ACTIVITIES -
1/ In the flu vaccine article below, repeat word for word the part that opens with the words containing "The injectable vaccine" and closes with "of the virus.".
2/ Answer these questions using the flu vaccine article below:
(a) About how many doses of flu vaccine did Dartmouth-Hitchcock order?
(b) In what year did the CDC's advisory committee support FluMist for most children aged 2 to 8?
(c) According to the CDC, what was FluMist's efficacy among children 2 to 17 years old in 2015-2016?

SOURCE TEXT -
Barns said his main concern is whether enough doses can be made and shipped to New Hampshire in time.

“I don’t know if the manufacturers will be able to fill the vacancy — that’s millions of doses,” Barns said. “If the state is trying to replace the vaccine they had ordered, there might not be a whole lot to go around.”

Dartmouth-Hitchcock ordered about 51,000 doses of flu vaccine for its hospitals, clinics and other facilities, Barns said. All of it is the injected vaccine, because the state covers virtually all pediatric vaccines.

The recommendation about FluMist was a surprise because in 2014, CDC’s Advisory Committee on Immunization Practices supported FluMist for most children aged 2 to 8 after studies indicated that it seemed to work better for them — plus, kids don’t like shots, so a spray produced wider coverage.

Since then, according to CDC, analysis of patients over the last two winters indicated that the mist vaccine was not working well in the real world. In 2015-2016, in fact, it hardly worked at all: FluMist’s efficacy among children 2 to 17 years old was only 3 percent, essentially providing no protection, says the CDC. (FluMist’s manufacturer, AstraZeneca, disputes that finding.)

The injectable vaccine had a efficacy of about 60 percent, which is better than it sounds, said Lozier.

“Even when it doesn’t protect completely it almost always gives partial immunity, protects you to some extent — a shortened course of disease, shortened (time for) passing on to others,” he said.

It’s not clear why such a promising technology as FluMist suddenly failed.

Vaccines work by using safe levels of diseases to activate a response from our immune system, so that when we encounter the disease in the wild our bodies are ready to fight it.

One different with variants of the nasal spay is that they use a live but attenuated version of flu-causing viruses to trigger the immune response, whereas injectable vaccines use an inactivated, or dead, form of the virus.

(Scientists don’t like the term “dead” for viruses because it’s not entirely clear these microscopic entities are actually alive in the first place.)

INFORMATION SHOWN -
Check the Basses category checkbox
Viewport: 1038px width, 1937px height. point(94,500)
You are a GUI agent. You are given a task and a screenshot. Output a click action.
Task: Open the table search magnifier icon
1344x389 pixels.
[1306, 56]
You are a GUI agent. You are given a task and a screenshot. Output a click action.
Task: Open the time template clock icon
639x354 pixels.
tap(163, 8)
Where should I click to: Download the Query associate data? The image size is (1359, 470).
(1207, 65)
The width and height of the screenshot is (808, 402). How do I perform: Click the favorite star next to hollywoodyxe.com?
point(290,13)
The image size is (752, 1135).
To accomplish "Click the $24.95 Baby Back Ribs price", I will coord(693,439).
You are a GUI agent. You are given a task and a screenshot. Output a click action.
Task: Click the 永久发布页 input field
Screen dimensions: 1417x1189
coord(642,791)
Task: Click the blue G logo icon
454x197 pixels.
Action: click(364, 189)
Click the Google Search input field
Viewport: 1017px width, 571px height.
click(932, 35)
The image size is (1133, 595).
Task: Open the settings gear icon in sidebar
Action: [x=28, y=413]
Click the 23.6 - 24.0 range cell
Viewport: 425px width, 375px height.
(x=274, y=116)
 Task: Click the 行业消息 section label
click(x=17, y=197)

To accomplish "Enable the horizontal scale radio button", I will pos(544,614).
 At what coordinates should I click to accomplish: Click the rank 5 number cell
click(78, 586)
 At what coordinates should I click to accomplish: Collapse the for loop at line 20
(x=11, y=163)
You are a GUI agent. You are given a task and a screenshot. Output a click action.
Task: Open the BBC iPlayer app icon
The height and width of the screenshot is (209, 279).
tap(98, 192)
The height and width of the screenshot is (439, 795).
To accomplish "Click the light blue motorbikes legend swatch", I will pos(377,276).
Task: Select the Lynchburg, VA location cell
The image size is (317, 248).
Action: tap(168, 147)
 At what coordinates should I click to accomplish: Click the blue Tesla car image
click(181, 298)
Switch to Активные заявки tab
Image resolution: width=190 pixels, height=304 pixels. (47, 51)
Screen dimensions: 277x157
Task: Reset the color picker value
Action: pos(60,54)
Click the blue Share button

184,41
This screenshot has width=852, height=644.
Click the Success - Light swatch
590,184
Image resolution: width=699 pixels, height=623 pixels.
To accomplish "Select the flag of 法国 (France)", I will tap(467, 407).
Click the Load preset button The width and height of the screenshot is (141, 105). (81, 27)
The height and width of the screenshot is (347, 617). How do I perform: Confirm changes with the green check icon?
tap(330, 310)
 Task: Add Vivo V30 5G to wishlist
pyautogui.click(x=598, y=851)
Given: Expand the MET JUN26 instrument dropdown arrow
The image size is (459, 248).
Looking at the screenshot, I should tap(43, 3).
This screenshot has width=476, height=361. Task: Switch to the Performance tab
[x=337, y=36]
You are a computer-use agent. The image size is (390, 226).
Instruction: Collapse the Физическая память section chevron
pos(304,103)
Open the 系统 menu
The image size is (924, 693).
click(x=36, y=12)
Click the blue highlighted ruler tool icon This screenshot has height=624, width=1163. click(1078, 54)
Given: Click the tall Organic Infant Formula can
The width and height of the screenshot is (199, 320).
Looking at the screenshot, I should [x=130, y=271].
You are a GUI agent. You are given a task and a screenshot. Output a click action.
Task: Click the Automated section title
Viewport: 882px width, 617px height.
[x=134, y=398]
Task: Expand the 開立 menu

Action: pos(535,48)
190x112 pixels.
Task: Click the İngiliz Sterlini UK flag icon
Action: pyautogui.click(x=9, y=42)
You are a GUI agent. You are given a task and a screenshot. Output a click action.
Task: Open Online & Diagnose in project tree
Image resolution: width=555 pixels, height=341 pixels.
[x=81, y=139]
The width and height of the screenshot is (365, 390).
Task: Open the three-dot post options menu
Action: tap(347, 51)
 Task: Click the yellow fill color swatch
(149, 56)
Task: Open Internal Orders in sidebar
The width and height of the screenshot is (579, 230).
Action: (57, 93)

ANSWERS PER TASK -
1/
The injectable vaccine had a efficacy of about 60 percent, which is better than it sounds, said Lozier.

“Even when it doesn’t protect completely it almost always gives partial immunity, protects you to some extent — a shortened course of disease, shortened (time for) passing on to others,” he said.

It’s not clear why such a promising technology as FluMist suddenly failed.

Vaccines work by using safe levels of diseases to activate a response from our immune system, so that when we encounter the disease in the wild our bodies are ready to fight it.

One different with variants of the nasal spay is that they use a live but attenuated version of flu-causing viruses to trigger the immune response, whereas injectable vaccines use an inactivated, or dead, form of the virus.

2/
(a) About 51,000 doses.
(b) 2014.
(c) Only 3 percent.